Pinus sylvestris – grove den

Familie : Pinaceae
Geslacht : Pinus

Van Pinus sylvestris

Beschrijving
Afmeting: Tot 40 meter.
Levensduur: Overblijvend.
Bloeimaanden: Mei en juni.
Wortels: Een pen- of hartwortelstelsel, die soms tot meters diep gaat.
Stam: In bossen hebben de bomen een hoge rechte stam, vrijstaande bomen zijn vaak grillig gevormd. De afschilferende schors is roodbruin, maar onderaan donkerbruin.
Takken: Takken met knoppen zonder hars. De schubben zijn aan de top teruggebogen.
Bladeren: De wintergroene naalden groeien in paren en zijn 3 tot 7 cm lang. De naalden zitten eerst in een omhulling van vliezige schubben. Ze zijn halfrond, van onderen grijsgroen, van boven donkergroen, gestreept en aan de top toegespitst.
Bloemen: Aan de top van de jongste takken groeien 1 of enkele rozerode vrouwelijke kegels, aan de voet van dezelfde of andere jonge takken staan veel geelbruine mannelijke kegels dicht bij elkaar.
Vruchten: De rijpe, houtige kegels houtig worden tot 7 cm en hebben een korte steel.

Biotoop
Bodem: Zonnige plaatsen op droge tot natte, voedselarme, zure grond (zand en hoogveen).
Groeiplaatsen: Heide, zandverstuivingen, hoogvenen, dennenbossen, soms in de duinen.

Verspreiding
Wereld: Europa, Klein-Azië en een groot deel van Siberië. Van nature ontbreekt de boom vrijwel in het West-Europese kustgebied, afgezien van Schotland.

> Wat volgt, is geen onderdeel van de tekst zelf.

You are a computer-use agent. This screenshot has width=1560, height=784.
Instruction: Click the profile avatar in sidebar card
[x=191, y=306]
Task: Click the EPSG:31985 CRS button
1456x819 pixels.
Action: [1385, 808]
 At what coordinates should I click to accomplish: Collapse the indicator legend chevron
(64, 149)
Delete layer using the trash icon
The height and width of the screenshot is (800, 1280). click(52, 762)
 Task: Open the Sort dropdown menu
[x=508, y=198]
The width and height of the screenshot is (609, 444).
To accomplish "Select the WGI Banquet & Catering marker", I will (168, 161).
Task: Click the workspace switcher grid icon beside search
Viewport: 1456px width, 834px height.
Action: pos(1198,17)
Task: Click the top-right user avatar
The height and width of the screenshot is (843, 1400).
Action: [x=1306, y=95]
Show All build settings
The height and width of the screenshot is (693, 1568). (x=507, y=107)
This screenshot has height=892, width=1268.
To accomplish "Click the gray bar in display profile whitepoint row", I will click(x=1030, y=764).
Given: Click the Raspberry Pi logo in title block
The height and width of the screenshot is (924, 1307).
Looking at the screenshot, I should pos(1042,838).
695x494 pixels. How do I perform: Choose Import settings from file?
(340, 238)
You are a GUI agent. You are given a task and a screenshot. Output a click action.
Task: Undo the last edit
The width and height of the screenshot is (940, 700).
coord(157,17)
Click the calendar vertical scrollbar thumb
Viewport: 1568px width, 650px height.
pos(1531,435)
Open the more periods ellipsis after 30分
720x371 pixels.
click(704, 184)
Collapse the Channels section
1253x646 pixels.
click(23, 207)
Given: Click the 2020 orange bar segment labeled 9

Nederland: Algemeen in het oosten en midden van het land. Elders zeldzamer.
België: Algemeen.

Wetenswaardigheden
Van de stammen werden vroeger scheepsmasten gemaakt. Ook leverde de boom terpentijn, hars en teer. Het hout noemt men grenen, het is sterk, zacht en gemakkelijk te bewerken. Hout van de Fijnspar (kerstboom) noemt met vuren.